- Input data
◆ ◆ ◆ ◆
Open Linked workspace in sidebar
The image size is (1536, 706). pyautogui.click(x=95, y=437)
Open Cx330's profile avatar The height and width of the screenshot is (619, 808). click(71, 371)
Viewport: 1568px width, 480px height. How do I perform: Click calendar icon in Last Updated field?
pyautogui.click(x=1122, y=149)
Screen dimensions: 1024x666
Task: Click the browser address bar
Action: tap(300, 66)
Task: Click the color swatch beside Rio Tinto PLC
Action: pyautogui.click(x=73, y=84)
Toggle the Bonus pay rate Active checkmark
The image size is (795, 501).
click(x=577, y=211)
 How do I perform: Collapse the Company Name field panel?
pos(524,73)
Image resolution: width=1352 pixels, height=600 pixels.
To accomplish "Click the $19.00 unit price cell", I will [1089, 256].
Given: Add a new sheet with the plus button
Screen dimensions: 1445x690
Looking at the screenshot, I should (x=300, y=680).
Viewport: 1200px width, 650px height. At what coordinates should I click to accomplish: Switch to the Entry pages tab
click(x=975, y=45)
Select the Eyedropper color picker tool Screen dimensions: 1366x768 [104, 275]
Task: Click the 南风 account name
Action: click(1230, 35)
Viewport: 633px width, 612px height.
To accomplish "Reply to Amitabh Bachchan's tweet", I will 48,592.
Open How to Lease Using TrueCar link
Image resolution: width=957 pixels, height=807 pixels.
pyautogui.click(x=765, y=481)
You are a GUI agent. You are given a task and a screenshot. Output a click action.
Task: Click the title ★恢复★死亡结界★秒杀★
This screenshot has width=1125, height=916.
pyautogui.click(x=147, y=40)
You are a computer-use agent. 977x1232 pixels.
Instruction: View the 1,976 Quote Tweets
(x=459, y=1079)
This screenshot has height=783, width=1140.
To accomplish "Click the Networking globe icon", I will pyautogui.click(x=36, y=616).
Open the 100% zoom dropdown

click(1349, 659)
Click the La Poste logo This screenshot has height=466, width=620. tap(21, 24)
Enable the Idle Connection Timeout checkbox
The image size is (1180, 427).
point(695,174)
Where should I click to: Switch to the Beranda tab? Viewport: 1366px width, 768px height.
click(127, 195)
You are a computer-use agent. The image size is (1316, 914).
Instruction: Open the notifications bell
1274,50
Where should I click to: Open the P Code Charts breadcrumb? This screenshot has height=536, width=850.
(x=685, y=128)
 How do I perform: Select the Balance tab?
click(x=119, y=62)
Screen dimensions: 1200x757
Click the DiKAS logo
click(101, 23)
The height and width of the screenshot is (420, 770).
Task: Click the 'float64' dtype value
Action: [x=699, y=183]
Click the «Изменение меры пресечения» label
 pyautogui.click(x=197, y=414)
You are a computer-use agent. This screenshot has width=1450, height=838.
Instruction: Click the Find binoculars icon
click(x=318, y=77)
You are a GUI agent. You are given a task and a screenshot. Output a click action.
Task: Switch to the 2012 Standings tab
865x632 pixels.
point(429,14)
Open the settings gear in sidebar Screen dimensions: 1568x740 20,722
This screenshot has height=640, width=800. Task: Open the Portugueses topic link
◆ ◆ ◆ ◆
- Problem to work on
Using the data above, restate word for word the lines from its opening line through the line that contains "Image resolution: width=1352", and no more.

- The completed task
Open Linked workspace in sidebar
The image size is (1536, 706). pyautogui.click(x=95, y=437)
Open Cx330's profile avatar The height and width of the screenshot is (619, 808). click(71, 371)
Viewport: 1568px width, 480px height. How do I perform: Click calendar icon in Last Updated field?
pyautogui.click(x=1122, y=149)
Screen dimensions: 1024x666
Task: Click the browser address bar
Action: tap(300, 66)
Task: Click the color swatch beside Rio Tinto PLC
Action: pyautogui.click(x=73, y=84)
Toggle the Bonus pay rate Active checkmark
The image size is (795, 501).
click(x=577, y=211)
 How do I perform: Collapse the Company Name field panel?
pos(524,73)
Image resolution: width=1352 pixels, height=600 pixels.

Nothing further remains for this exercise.